Directions for this task
Word for word, restate each entry that appears below.

Saved entries:
-*-*-

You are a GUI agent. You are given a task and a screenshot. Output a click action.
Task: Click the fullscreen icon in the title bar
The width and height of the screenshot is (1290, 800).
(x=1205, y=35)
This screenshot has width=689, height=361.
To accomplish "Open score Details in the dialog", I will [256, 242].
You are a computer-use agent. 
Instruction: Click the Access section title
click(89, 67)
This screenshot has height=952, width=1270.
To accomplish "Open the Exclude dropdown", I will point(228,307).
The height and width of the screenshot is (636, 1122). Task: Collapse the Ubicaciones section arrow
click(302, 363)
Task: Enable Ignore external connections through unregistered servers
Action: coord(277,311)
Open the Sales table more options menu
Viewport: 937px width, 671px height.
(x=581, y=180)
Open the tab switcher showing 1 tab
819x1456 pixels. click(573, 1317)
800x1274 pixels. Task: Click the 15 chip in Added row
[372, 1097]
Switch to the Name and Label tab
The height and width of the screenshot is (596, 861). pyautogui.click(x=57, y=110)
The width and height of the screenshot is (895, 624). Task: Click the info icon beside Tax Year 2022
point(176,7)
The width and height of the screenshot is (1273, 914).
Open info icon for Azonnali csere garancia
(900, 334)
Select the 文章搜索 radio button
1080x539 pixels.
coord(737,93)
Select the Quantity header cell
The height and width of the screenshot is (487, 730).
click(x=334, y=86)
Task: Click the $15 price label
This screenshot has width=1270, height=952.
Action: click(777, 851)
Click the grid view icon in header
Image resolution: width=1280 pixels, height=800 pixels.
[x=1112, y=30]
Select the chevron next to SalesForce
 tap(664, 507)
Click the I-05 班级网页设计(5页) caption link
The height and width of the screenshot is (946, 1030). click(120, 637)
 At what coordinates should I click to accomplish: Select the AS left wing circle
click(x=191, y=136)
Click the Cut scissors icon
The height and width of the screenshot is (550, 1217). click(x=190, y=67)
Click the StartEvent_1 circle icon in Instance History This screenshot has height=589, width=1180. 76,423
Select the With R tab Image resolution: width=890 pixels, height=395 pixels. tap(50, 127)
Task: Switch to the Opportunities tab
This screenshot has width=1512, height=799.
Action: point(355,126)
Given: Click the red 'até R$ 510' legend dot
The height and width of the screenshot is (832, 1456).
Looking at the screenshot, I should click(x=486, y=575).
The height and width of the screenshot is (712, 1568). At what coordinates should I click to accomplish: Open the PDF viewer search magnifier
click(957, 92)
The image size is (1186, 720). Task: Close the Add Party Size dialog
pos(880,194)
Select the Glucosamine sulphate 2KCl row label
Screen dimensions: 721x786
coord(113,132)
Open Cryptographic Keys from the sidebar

-*-*-

Solved problem
You are a GUI agent. You are given a task and a screenshot. Output a click action.
Task: Click the fullscreen icon in the title bar
The width and height of the screenshot is (1290, 800).
(x=1205, y=35)
This screenshot has width=689, height=361.
To accomplish "Open score Details in the dialog", I will [256, 242].
You are a computer-use agent. 
Instruction: Click the Access section title
click(89, 67)
This screenshot has height=952, width=1270.
To accomplish "Open the Exclude dropdown", I will point(228,307).
The height and width of the screenshot is (636, 1122). Task: Collapse the Ubicaciones section arrow
click(302, 363)
Task: Enable Ignore external connections through unregistered servers
Action: coord(277,311)
Open the Sales table more options menu
Viewport: 937px width, 671px height.
(x=581, y=180)
Open the tab switcher showing 1 tab
819x1456 pixels. click(573, 1317)
800x1274 pixels. Task: Click the 15 chip in Added row
[372, 1097]
Switch to the Name and Label tab
The height and width of the screenshot is (596, 861). pyautogui.click(x=57, y=110)
The width and height of the screenshot is (895, 624). Task: Click the info icon beside Tax Year 2022
point(176,7)
The width and height of the screenshot is (1273, 914).
Open info icon for Azonnali csere garancia
(900, 334)
Select the 文章搜索 radio button
1080x539 pixels.
coord(737,93)
Select the Quantity header cell
The height and width of the screenshot is (487, 730).
click(x=334, y=86)
Task: Click the $15 price label
This screenshot has width=1270, height=952.
Action: click(777, 851)
Click the grid view icon in header
Image resolution: width=1280 pixels, height=800 pixels.
[x=1112, y=30]
Select the chevron next to SalesForce
 tap(664, 507)
Click the I-05 班级网页设计(5页) caption link
The height and width of the screenshot is (946, 1030). click(120, 637)
 At what coordinates should I click to accomplish: Select the AS left wing circle
click(x=191, y=136)
Click the Cut scissors icon
The height and width of the screenshot is (550, 1217). click(x=190, y=67)
Click the StartEvent_1 circle icon in Instance History This screenshot has height=589, width=1180. 76,423
Select the With R tab Image resolution: width=890 pixels, height=395 pixels. tap(50, 127)
Task: Switch to the Opportunities tab
This screenshot has width=1512, height=799.
Action: point(355,126)
Given: Click the red 'até R$ 510' legend dot
The height and width of the screenshot is (832, 1456).
Looking at the screenshot, I should click(x=486, y=575).
The height and width of the screenshot is (712, 1568). At what coordinates should I click to accomplish: Open the PDF viewer search magnifier
click(957, 92)
The image size is (1186, 720). Task: Close the Add Party Size dialog
pos(880,194)
Select the Glucosamine sulphate 2KCl row label
Screen dimensions: 721x786
coord(113,132)
Open Cryptographic Keys from the sidebar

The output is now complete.